The primary source of information on Saint Mary of Egypt is the Vita written of her by St. Sophronius, the Patriarch of Jerusalem (634–638). Most of the information in this section is taken from this source.
Saint Mary, also known as Maria Aegyptica, was born somewhere in Egypt, and at the age of twelve she ran away from her parents to the city of Alexandria. Here she lived an extremely dissolute life. In her Vita it states that she often refused the money offered for her sexual favors, as she was driven "by an insatiable and an irrepressible passion," and that she mainly lived by begging, supplemented by spinning flax.

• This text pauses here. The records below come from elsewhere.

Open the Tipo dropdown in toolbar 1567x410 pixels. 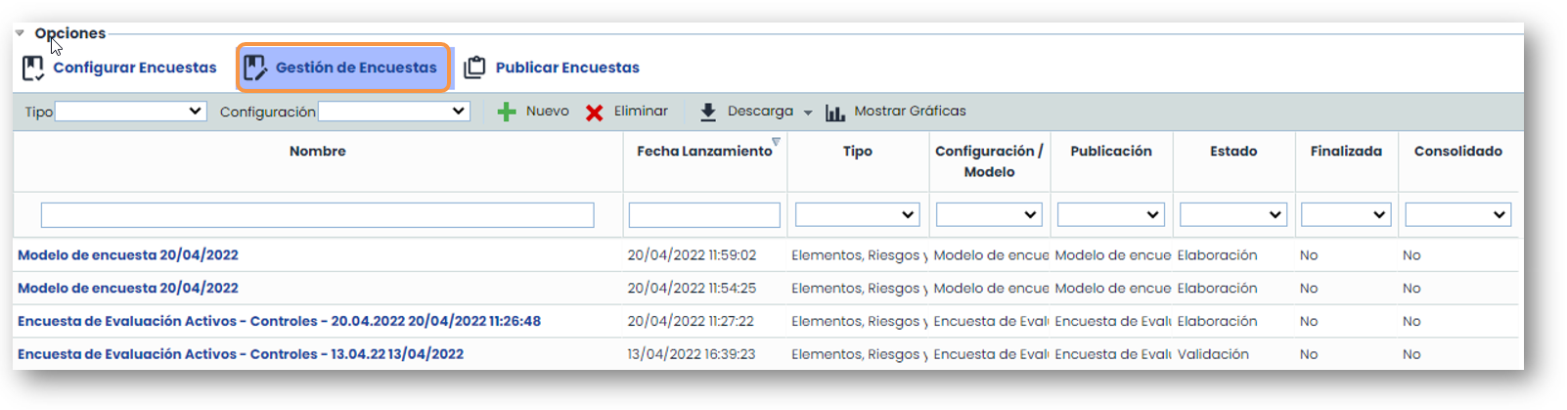(x=130, y=112)
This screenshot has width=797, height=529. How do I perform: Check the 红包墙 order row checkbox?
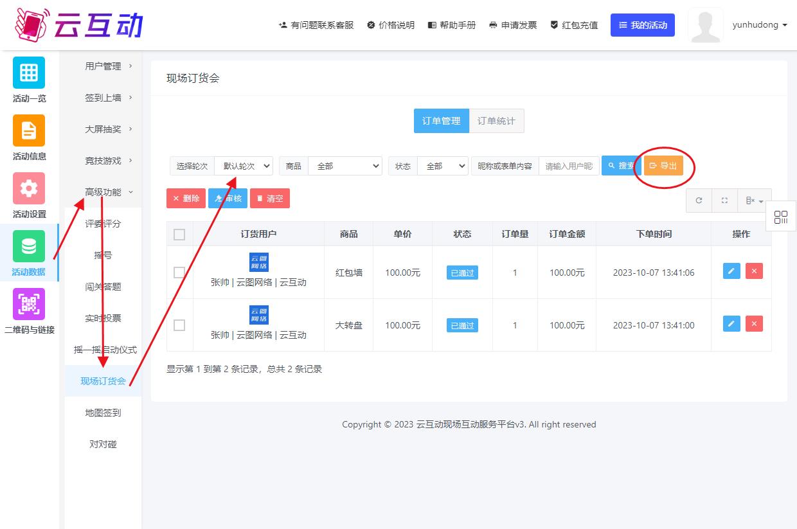(179, 273)
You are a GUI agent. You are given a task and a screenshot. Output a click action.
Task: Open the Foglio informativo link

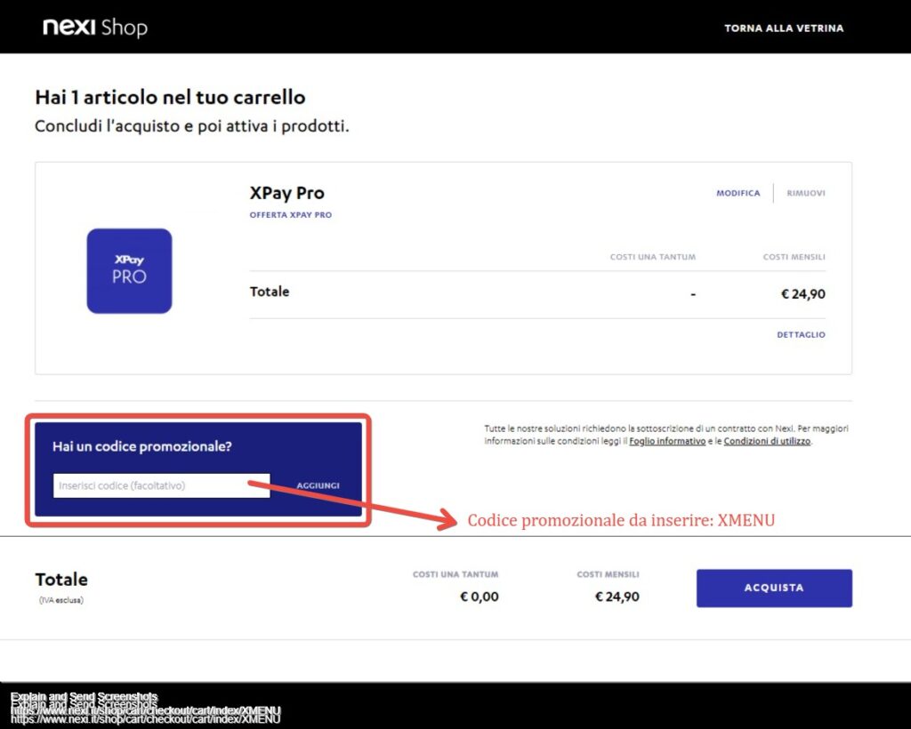pos(667,441)
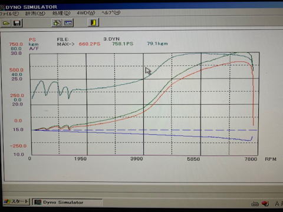Open the ヘルプ(H) menu
Viewport: 283px width, 212px height.
pyautogui.click(x=111, y=13)
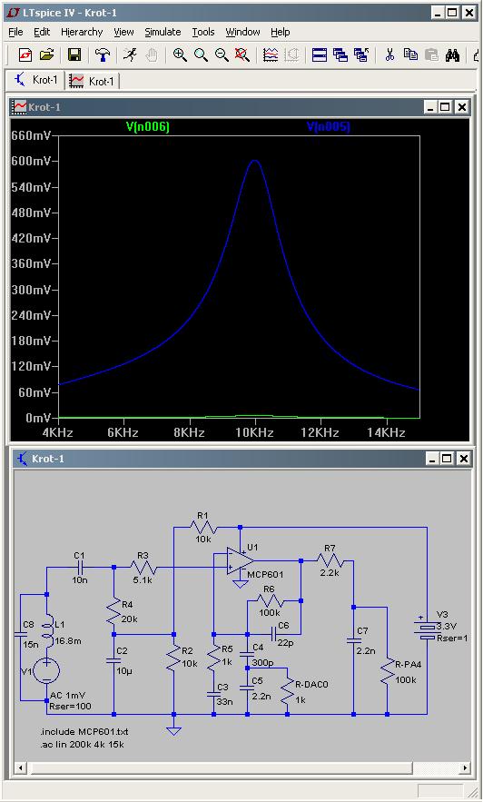Click Cascade windows icon

tap(340, 54)
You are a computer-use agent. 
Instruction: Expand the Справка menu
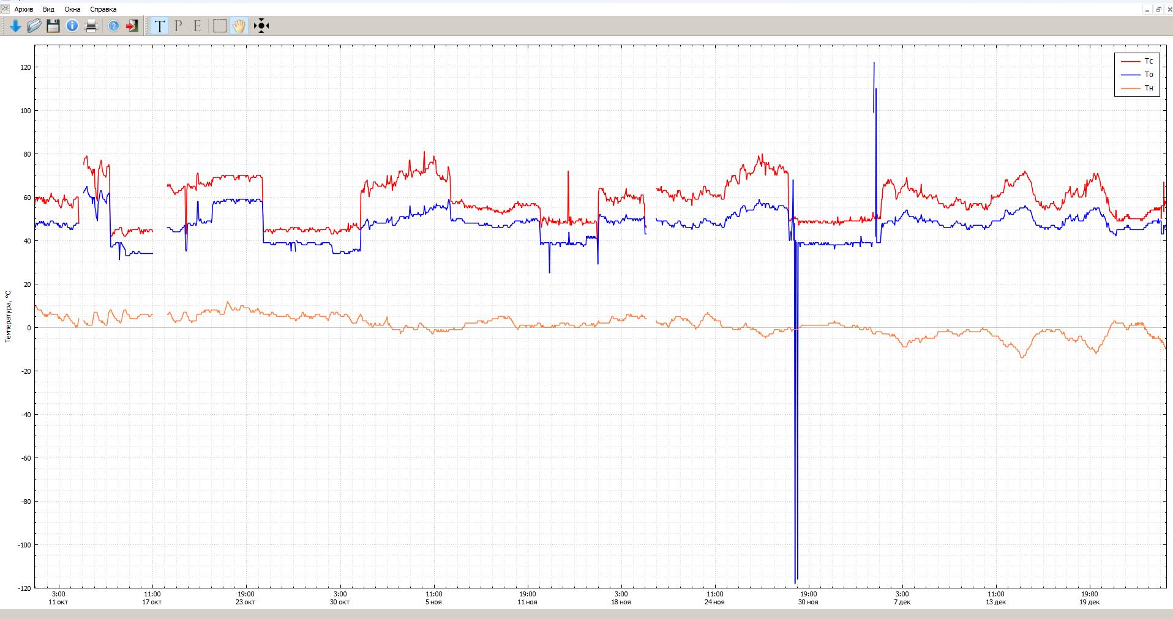103,9
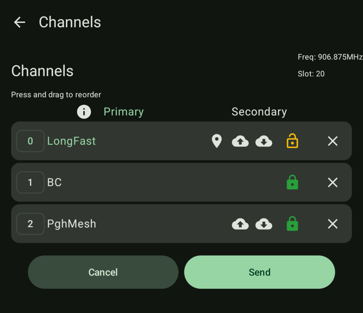Screen dimensions: 363x313
Task: Click LongFast location pin icon
Action: [217, 141]
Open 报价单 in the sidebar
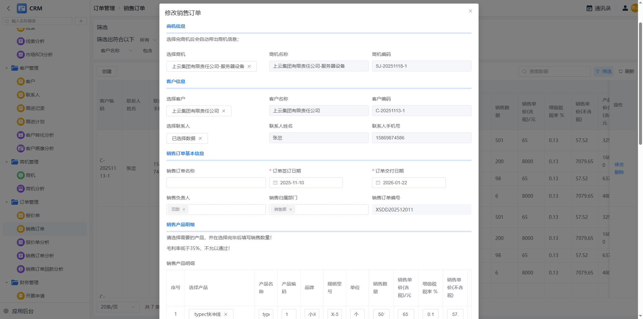This screenshot has height=319, width=643. tap(32, 215)
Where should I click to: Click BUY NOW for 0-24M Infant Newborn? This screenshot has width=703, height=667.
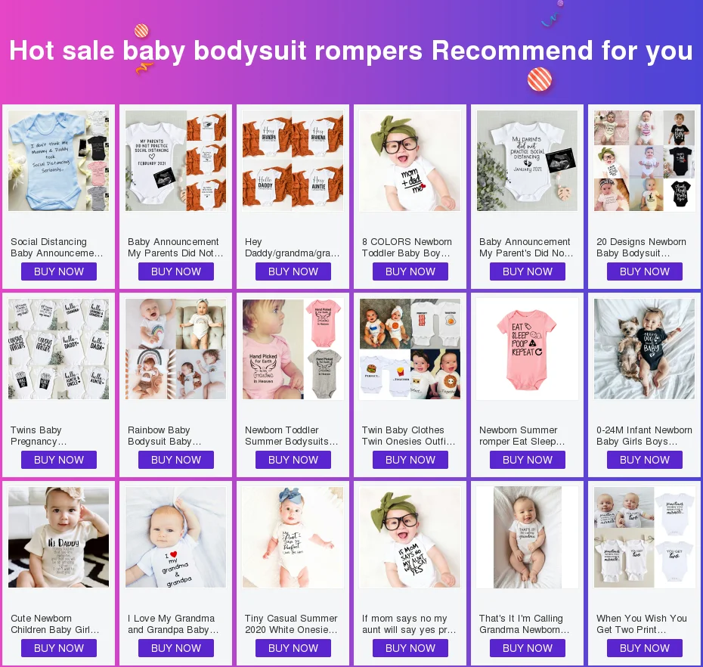644,460
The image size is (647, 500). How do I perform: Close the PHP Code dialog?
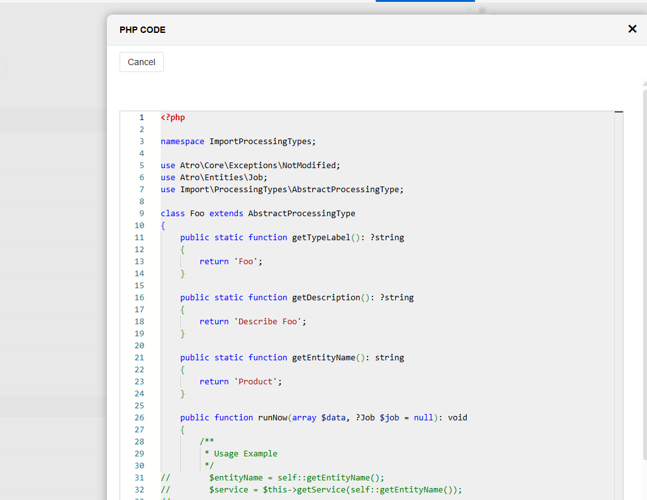tap(632, 29)
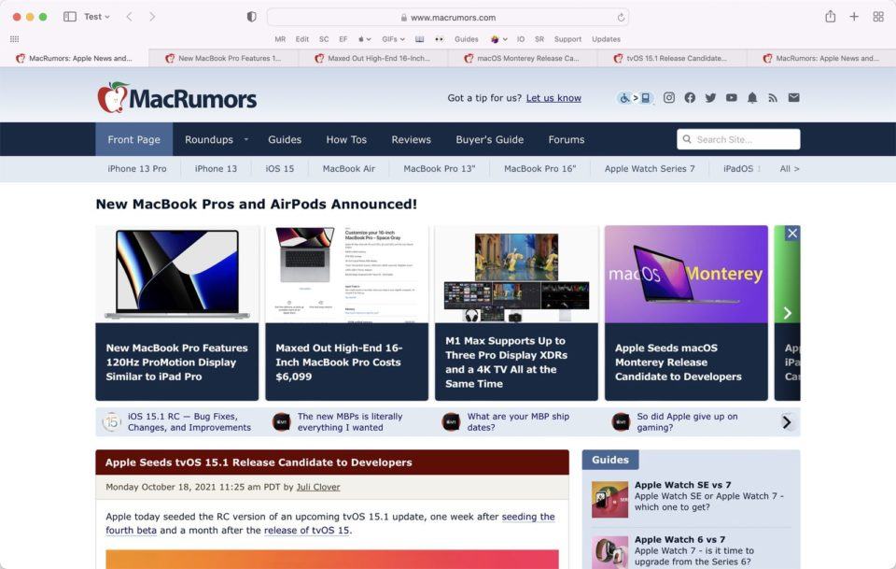This screenshot has height=569, width=896.
Task: Click the Let us know tip link
Action: [553, 97]
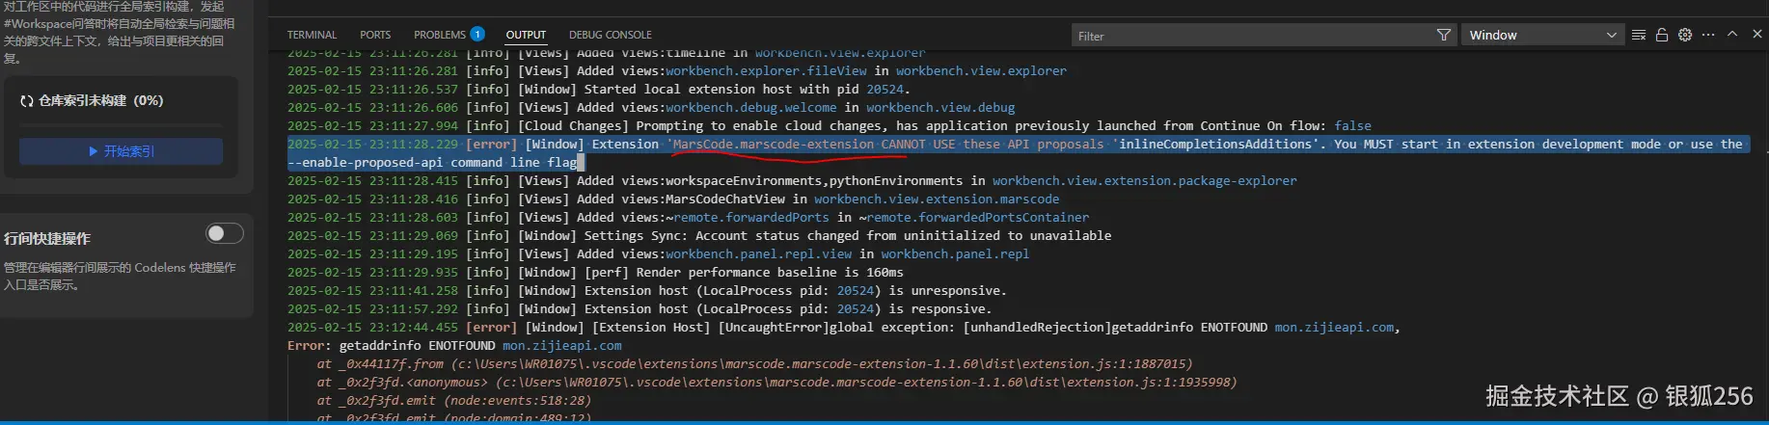Screen dimensions: 1769x425
Task: Maximize the panel with the chevron-up icon
Action: [1732, 34]
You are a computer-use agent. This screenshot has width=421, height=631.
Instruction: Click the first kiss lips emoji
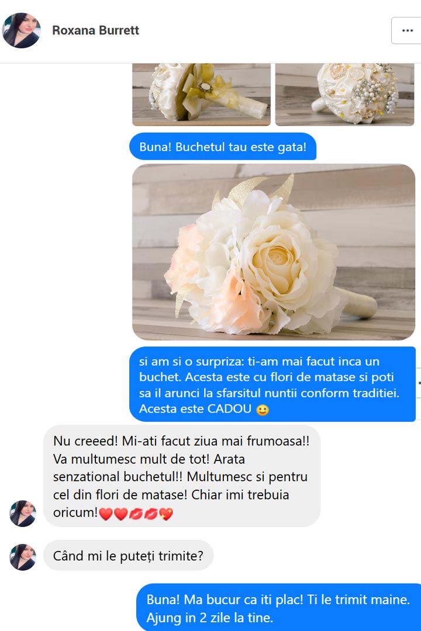pyautogui.click(x=136, y=514)
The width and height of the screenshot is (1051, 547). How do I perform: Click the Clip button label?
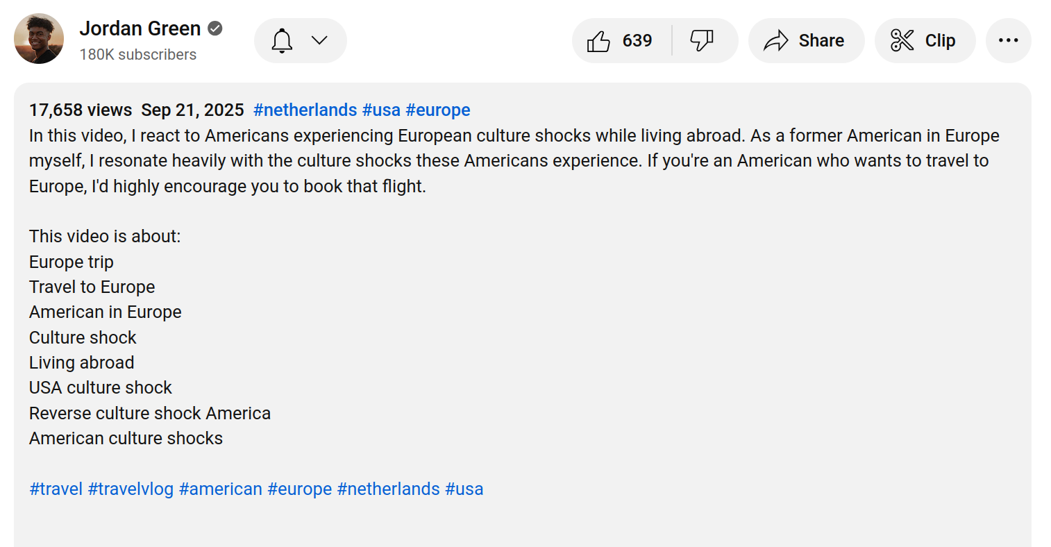point(940,41)
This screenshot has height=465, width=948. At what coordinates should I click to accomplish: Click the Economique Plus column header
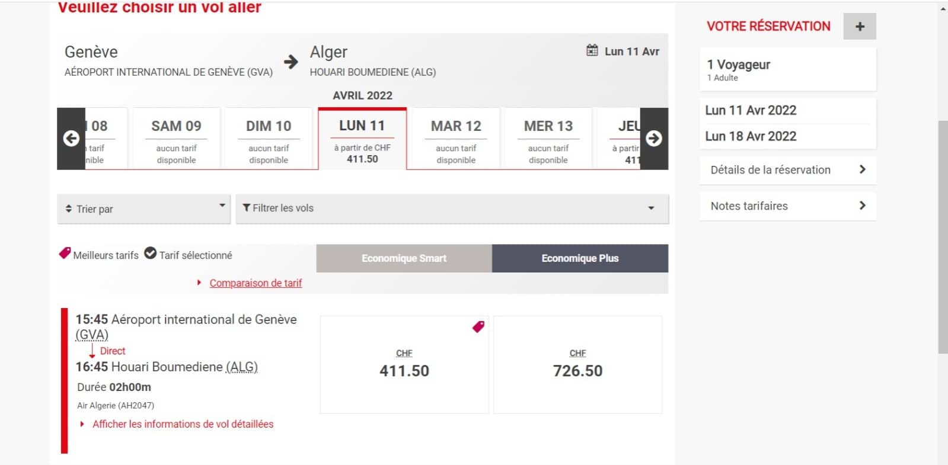pyautogui.click(x=580, y=258)
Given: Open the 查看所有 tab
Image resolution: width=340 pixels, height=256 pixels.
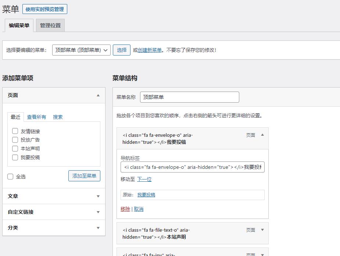Looking at the screenshot, I should 36,117.
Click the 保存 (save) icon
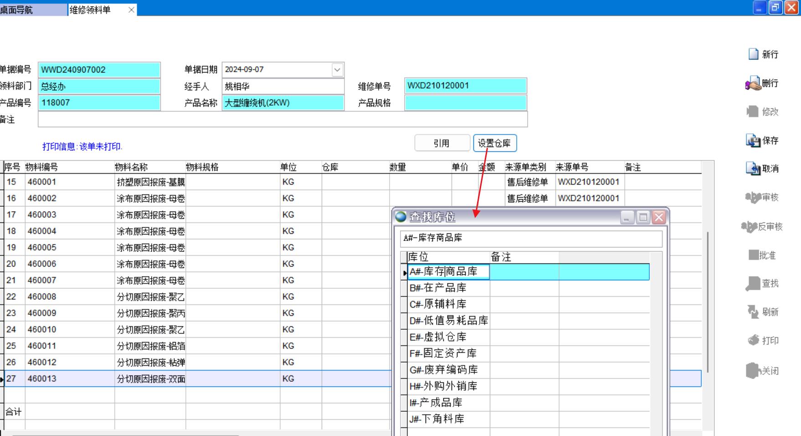This screenshot has height=436, width=801. pyautogui.click(x=754, y=141)
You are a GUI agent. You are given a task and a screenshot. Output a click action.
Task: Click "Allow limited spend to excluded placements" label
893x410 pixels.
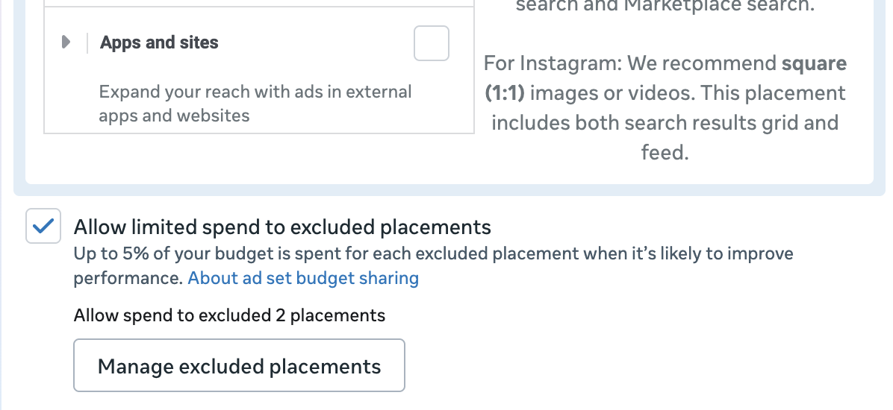click(282, 227)
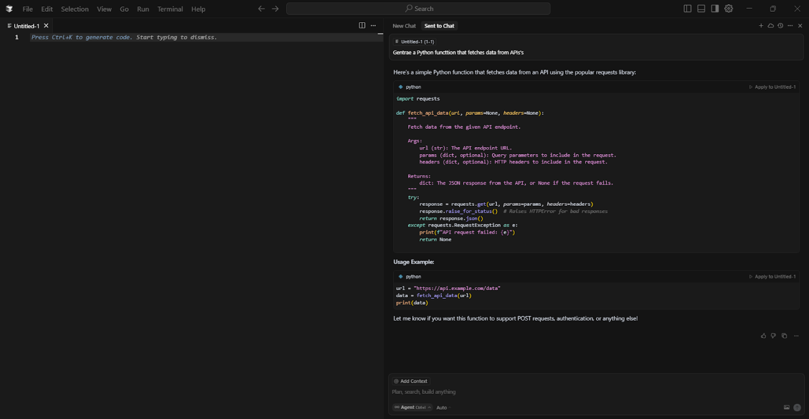This screenshot has height=419, width=809.
Task: Open the Terminal menu
Action: (170, 9)
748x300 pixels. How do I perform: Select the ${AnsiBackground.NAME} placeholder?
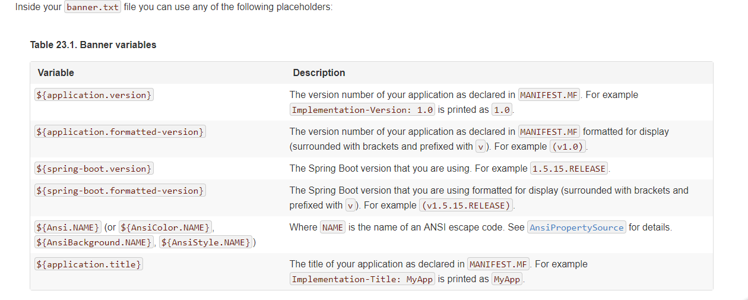pyautogui.click(x=94, y=242)
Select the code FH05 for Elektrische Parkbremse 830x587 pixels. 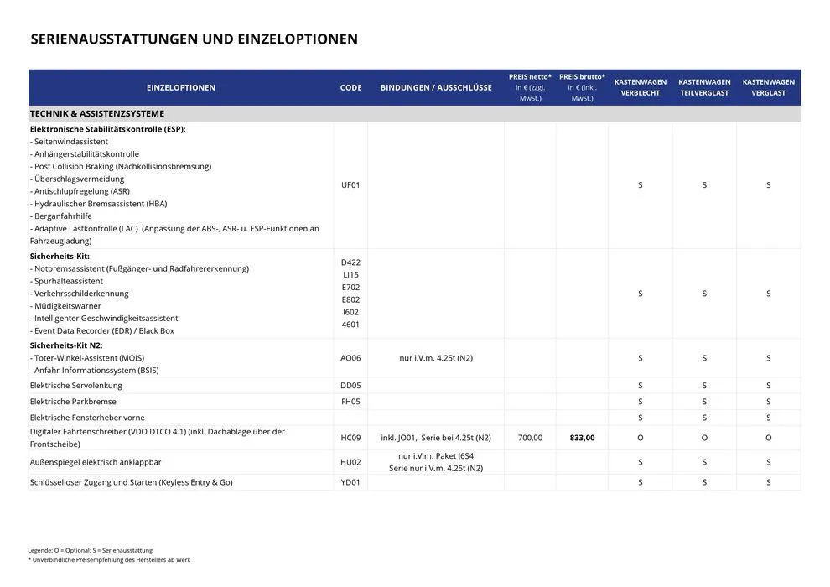pos(350,402)
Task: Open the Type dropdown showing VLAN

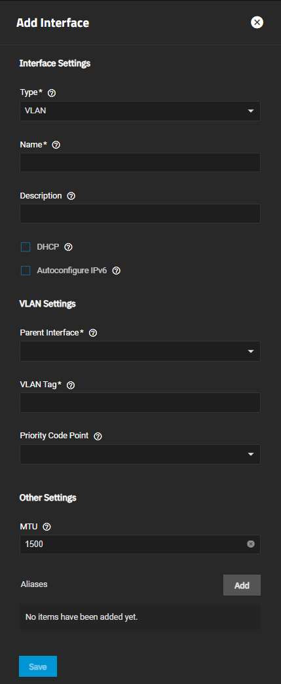Action: pos(140,111)
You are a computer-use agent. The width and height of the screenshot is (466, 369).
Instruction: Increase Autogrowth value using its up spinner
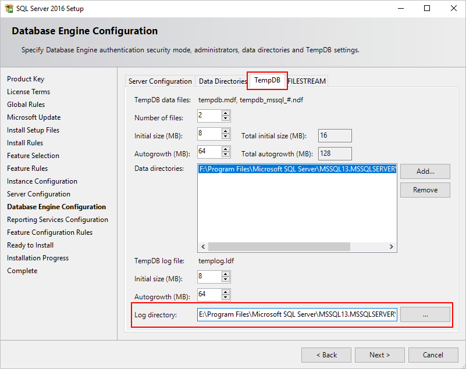click(225, 149)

After seventeen years of this lifestyle, she traveled to Jerusalem for the Great Feasts of the Exaltation of the Holy Cross. She undertook the journey as a sort of "anti-pilgrimage," stating that she hoped to find in the pilgrim crowds at Jerusalem even more partners in her lust. She paid for her passage by offering sexual favors to other pilgrims, and she continued her habitual lifestyle for a short time in Jerusalem. Her Vita relates that when she tried to enter the Church of the Holy Sepulchre for the celebration, she was barred from doing so by an unseen force. Realizing that this was because of her impurity, she was struck with remorse, and upon seeing an icon of the Theotokos (the Virgin Mary) outside the church, she prayed for forgiveness and promised to give up the world (i.e., become an ascetic). Then she attempted again to enter the church, and this time was permitted in. After venerating the relic of the true cross, she returned to the icon to give thanks, and heard a voice telling her, "If you cross the Jordan, you will find glorious rest." She immediately went to the monastery of Saint John the Baptist on the bank of the River Jordan, where she received absolution and afterwards Holy Communion. The next morning, she crossed the Jordan and retired to the desert to live the rest of her life as a hermit in penitence. She took with her only three loaves of bread, and once they were gone, lived only on what she could find in the wilderness.